Could you repeat all of the entries below, character for character?

● ● ● ● ● ● ●

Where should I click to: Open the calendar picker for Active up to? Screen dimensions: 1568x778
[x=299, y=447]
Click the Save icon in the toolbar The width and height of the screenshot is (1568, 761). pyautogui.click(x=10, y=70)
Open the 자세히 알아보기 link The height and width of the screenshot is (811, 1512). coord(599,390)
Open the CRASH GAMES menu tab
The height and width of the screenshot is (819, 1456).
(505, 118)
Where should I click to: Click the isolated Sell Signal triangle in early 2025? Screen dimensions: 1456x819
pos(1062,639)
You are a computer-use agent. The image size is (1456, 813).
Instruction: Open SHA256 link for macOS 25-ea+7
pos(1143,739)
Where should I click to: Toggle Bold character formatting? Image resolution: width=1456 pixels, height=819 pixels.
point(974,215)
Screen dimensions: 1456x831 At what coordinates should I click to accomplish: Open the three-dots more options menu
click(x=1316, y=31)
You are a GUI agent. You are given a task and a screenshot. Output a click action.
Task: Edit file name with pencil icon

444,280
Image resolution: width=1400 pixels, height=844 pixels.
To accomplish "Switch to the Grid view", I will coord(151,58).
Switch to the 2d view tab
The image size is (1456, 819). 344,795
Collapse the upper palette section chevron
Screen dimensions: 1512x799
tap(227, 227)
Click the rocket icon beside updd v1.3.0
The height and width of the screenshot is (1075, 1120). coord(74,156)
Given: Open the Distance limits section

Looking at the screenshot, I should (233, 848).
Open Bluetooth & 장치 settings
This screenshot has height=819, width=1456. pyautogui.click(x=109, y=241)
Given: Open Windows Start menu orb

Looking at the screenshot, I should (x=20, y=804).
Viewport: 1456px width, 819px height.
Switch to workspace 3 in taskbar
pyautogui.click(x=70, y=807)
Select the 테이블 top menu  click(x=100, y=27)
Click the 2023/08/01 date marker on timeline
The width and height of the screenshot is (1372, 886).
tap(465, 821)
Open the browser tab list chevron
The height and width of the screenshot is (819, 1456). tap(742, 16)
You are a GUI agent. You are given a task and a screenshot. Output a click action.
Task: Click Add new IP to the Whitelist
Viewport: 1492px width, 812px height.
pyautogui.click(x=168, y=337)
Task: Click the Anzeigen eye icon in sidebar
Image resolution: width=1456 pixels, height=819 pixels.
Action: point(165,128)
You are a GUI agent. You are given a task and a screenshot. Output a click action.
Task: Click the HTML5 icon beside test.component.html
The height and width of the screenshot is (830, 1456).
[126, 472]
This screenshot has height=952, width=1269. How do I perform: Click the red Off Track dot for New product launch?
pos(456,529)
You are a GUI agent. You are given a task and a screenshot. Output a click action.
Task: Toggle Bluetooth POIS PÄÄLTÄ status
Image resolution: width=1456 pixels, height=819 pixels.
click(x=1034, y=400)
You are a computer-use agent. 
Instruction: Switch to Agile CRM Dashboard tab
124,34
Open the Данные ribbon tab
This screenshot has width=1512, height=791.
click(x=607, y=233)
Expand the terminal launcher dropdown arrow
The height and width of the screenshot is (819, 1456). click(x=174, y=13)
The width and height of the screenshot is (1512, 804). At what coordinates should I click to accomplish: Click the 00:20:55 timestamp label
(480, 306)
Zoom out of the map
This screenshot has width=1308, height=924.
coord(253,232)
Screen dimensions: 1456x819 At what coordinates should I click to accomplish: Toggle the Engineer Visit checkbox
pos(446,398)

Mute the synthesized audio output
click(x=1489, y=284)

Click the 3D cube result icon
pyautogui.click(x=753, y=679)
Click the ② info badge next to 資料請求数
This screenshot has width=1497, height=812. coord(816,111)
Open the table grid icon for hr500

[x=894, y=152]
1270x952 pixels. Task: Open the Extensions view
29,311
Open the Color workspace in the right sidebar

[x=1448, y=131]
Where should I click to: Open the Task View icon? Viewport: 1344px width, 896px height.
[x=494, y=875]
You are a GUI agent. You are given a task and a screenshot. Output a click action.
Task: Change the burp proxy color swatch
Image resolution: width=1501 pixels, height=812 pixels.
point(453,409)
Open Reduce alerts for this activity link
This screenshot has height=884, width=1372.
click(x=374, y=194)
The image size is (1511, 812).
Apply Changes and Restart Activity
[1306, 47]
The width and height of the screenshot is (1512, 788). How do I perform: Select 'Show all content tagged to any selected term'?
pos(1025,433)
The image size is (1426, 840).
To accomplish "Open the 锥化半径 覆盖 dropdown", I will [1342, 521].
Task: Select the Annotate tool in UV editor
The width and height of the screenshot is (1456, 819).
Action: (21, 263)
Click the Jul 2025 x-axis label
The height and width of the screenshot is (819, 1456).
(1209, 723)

● ● ● ● ● ● ●

* [Expected answer]:
Where should I click to: Open the calendar picker for Active up to? Screen dimensions: 1568x778
[x=299, y=447]
Click the Save icon in the toolbar The width and height of the screenshot is (1568, 761). pyautogui.click(x=10, y=70)
Open the 자세히 알아보기 link The height and width of the screenshot is (811, 1512). coord(599,390)
Open the CRASH GAMES menu tab
The height and width of the screenshot is (819, 1456).
(505, 118)
Where should I click to: Click the isolated Sell Signal triangle in early 2025? Screen dimensions: 1456x819
pos(1062,639)
You are a computer-use agent. The image size is (1456, 813).
Instruction: Open SHA256 link for macOS 25-ea+7
pos(1143,739)
Where should I click to: Toggle Bold character formatting? Image resolution: width=1456 pixels, height=819 pixels.
point(974,215)
Screen dimensions: 1456x831 At what coordinates should I click to accomplish: Open the three-dots more options menu
click(x=1316, y=31)
You are a GUI agent. You are given a task and a screenshot. Output a click action.
Task: Edit file name with pencil icon

444,280
Image resolution: width=1400 pixels, height=844 pixels.
To accomplish "Switch to the Grid view", I will coord(151,58).
Switch to the 2d view tab
The image size is (1456, 819). 344,795
Collapse the upper palette section chevron
Screen dimensions: 1512x799
tap(227, 227)
Click the rocket icon beside updd v1.3.0
The height and width of the screenshot is (1075, 1120). coord(74,156)
Given: Open the Distance limits section

Looking at the screenshot, I should (233, 848).
Open Bluetooth & 장치 settings
This screenshot has height=819, width=1456. pyautogui.click(x=109, y=241)
Given: Open Windows Start menu orb

Looking at the screenshot, I should (x=20, y=804).
Viewport: 1456px width, 819px height.
Switch to workspace 3 in taskbar
pyautogui.click(x=70, y=807)
Select the 테이블 top menu  click(x=100, y=27)
Click the 2023/08/01 date marker on timeline
The width and height of the screenshot is (1372, 886).
tap(465, 821)
Open the browser tab list chevron
The height and width of the screenshot is (819, 1456). tap(742, 16)
You are a GUI agent. You are given a task and a screenshot. Output a click action.
Task: Click Add new IP to the Whitelist
Viewport: 1492px width, 812px height.
pyautogui.click(x=168, y=337)
Task: Click the Anzeigen eye icon in sidebar
Image resolution: width=1456 pixels, height=819 pixels.
Action: point(165,128)
You are a GUI agent. You are given a task and a screenshot. Output a click action.
Task: Click the HTML5 icon beside test.component.html
The height and width of the screenshot is (830, 1456).
[126, 472]
This screenshot has height=952, width=1269. How do I perform: Click the red Off Track dot for New product launch?
pos(456,529)
You are a GUI agent. You are given a task and a screenshot. Output a click action.
Task: Toggle Bluetooth POIS PÄÄLTÄ status
Image resolution: width=1456 pixels, height=819 pixels.
click(x=1034, y=400)
You are a computer-use agent. 
Instruction: Switch to Agile CRM Dashboard tab
124,34
Open the Данные ribbon tab
This screenshot has width=1512, height=791.
click(x=607, y=233)
Expand the terminal launcher dropdown arrow
The height and width of the screenshot is (819, 1456). click(x=174, y=13)
The width and height of the screenshot is (1512, 804). At what coordinates should I click to accomplish: Click the 00:20:55 timestamp label
(480, 306)
Zoom out of the map
This screenshot has width=1308, height=924.
coord(253,232)
Screen dimensions: 1456x819 At what coordinates should I click to accomplish: Toggle the Engineer Visit checkbox
pos(446,398)

Mute the synthesized audio output
click(x=1489, y=284)

Click the 3D cube result icon
pyautogui.click(x=753, y=679)
Click the ② info badge next to 資料請求数
This screenshot has width=1497, height=812. coord(816,111)
Open the table grid icon for hr500

[x=894, y=152]
1270x952 pixels. Task: Open the Extensions view
29,311
Open the Color workspace in the right sidebar

[x=1448, y=131]
Where should I click to: Open the Task View icon? Viewport: 1344px width, 896px height.
[x=494, y=875]
You are a GUI agent. You are given a task and a screenshot. Output a click action.
Task: Change the burp proxy color swatch
Image resolution: width=1501 pixels, height=812 pixels.
point(453,409)
Open Reduce alerts for this activity link
This screenshot has height=884, width=1372.
click(x=374, y=194)
The image size is (1511, 812).
Apply Changes and Restart Activity
[1306, 47]
The width and height of the screenshot is (1512, 788). How do I perform: Select 'Show all content tagged to any selected term'?
pos(1025,433)
The image size is (1426, 840).
To accomplish "Open the 锥化半径 覆盖 dropdown", I will [1342, 521].
Task: Select the Annotate tool in UV editor
The width and height of the screenshot is (1456, 819).
Action: (21, 263)
Click the Jul 2025 x-axis label
The height and width of the screenshot is (819, 1456).
(1209, 723)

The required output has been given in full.